I recently had a manager drop me after THREE WEEKS because I was not getting 10-15 auditions in a week. He concluded that “no one wanted to see me” and that I should find someone else. I think maybe his perspective on reality has shifted. I didn't even notice that they let me go. I’ve fired a few reps, I’ve parted ways amicably with some, not so amicably with others. 

Over the last few years, remote casting has become much more of a viable way to work. I feel very well represented by my current agent, Melanie Novy, she knows not to waste my time on trivial work and she pitches me hard for bigger jobs. She “gets” me. I like that. It means the world to me.

NTG: What is your favorite thing about being an actor?

TP: Nothing makes me feel more alive than existing “in the moment” when I’m working. When it’s good, it's better than sex. or flying, or probably skydiving. The “high” I get from a good performance, or a great day of shooting, is the best there is. Not much else comes close.

NTG: Any advice for fellow actors?

TP: Take the time to find out what it is that people see when they encounter you. Know what it is that you bring into a room.

Learn how to describe it. 

Remember the adage “It's a marathon, not a sprint.” 

Stay in line and do the work. If you do the work, the notice will come. 

Build relationships. 

Learn your lines. Develop a technique for doing it. When you’re a series regular, that’s what you’ll be doing 90% of the time. 

Learn the power of saying “no.” 

I used to worry about what people think of me until I realized they don’t. 

You ARE supposed to be here. It isn’t some kind of “lucky break” or a “fluke.” 

This work is hard for a reason.

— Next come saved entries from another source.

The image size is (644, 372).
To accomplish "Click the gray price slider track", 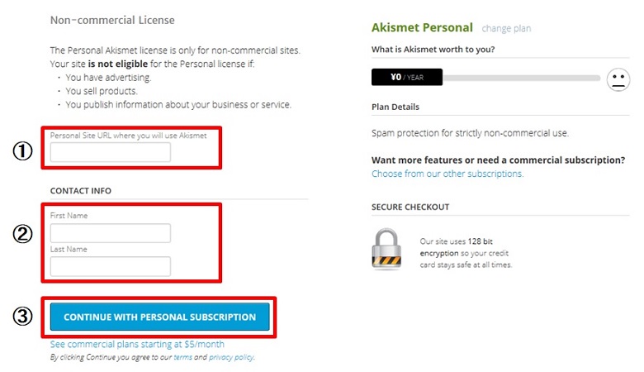I will point(520,78).
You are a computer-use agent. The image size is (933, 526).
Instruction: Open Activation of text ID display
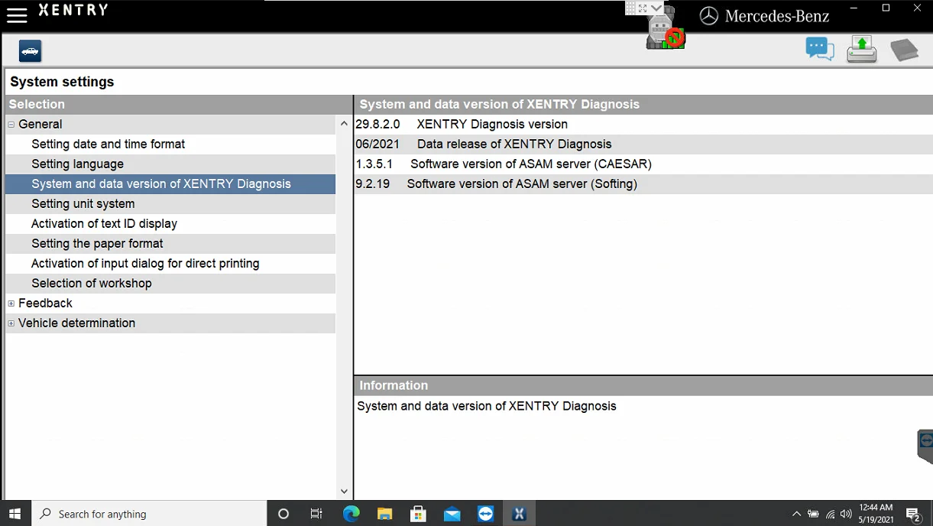[x=104, y=223]
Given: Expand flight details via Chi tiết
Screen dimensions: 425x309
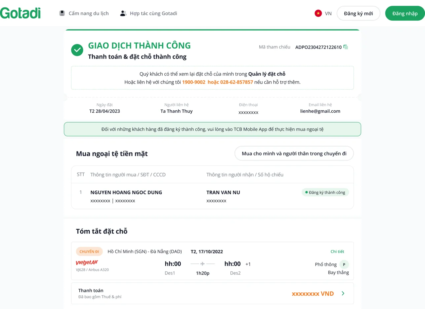Looking at the screenshot, I should coord(337,252).
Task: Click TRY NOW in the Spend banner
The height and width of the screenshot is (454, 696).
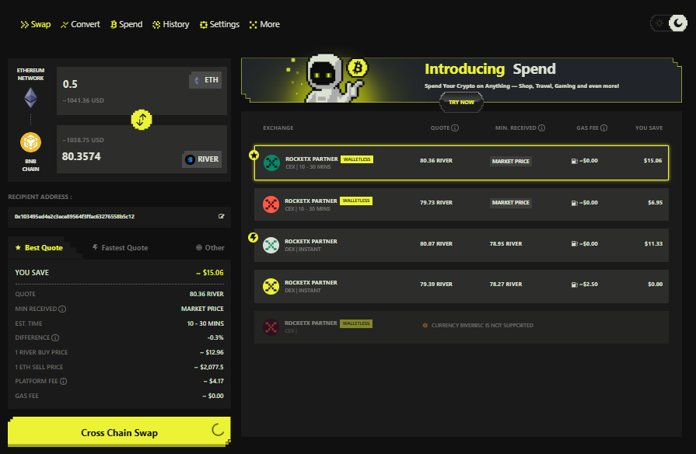Action: pos(461,102)
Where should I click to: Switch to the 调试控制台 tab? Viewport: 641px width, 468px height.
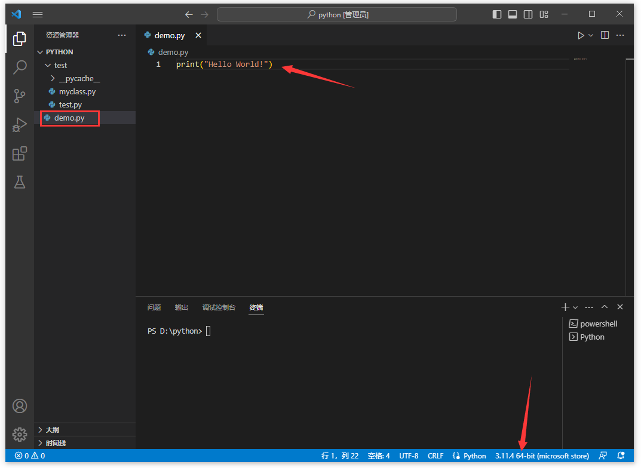[219, 307]
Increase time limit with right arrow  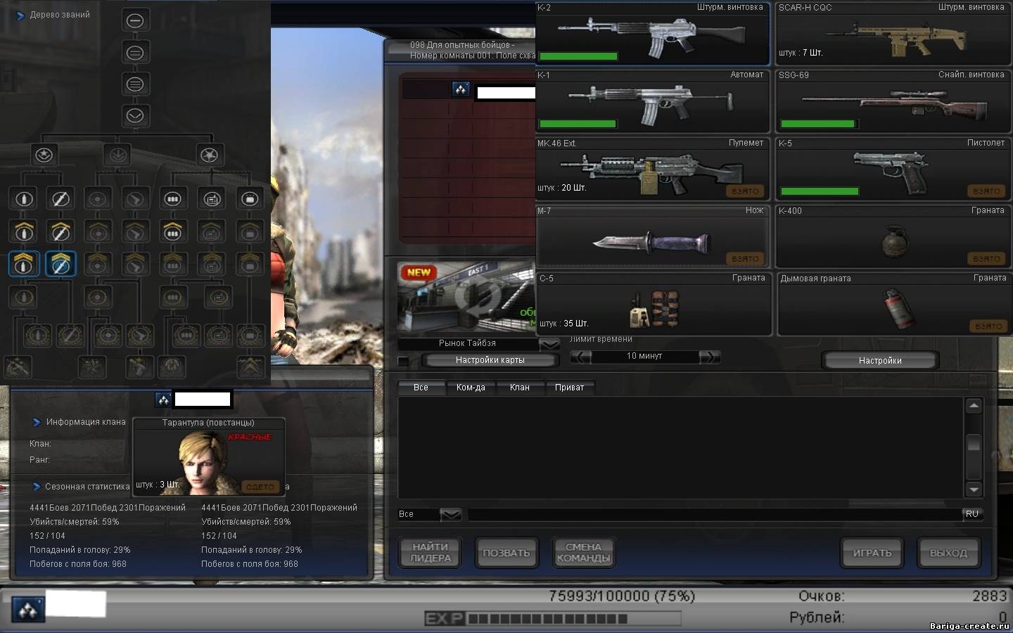(x=709, y=357)
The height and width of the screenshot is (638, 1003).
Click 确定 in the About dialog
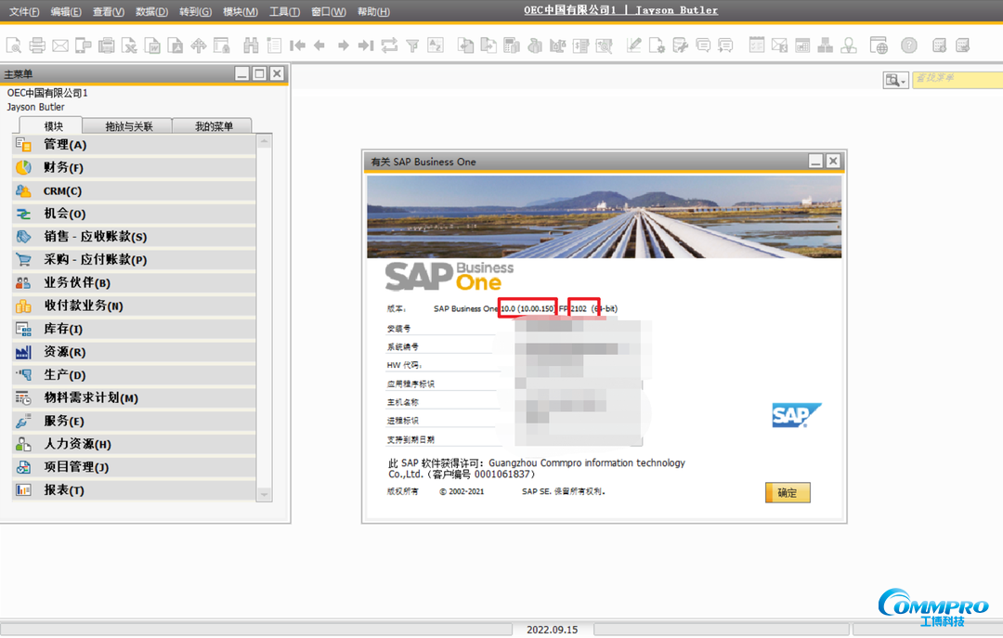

If it was easy, everybody would be doing it. 

Wear comfortable shoes. 

When you feel despondent, take a walk, drink water, sleep more, eat something.

NTG: Or call us so we can remind you how amazing you are! :) Thanks, Tim, for being YOU! Keep up the great work! We look forward to seeing what's next for you!

*All photos have been approved to post by the Mercy Street PBS production team.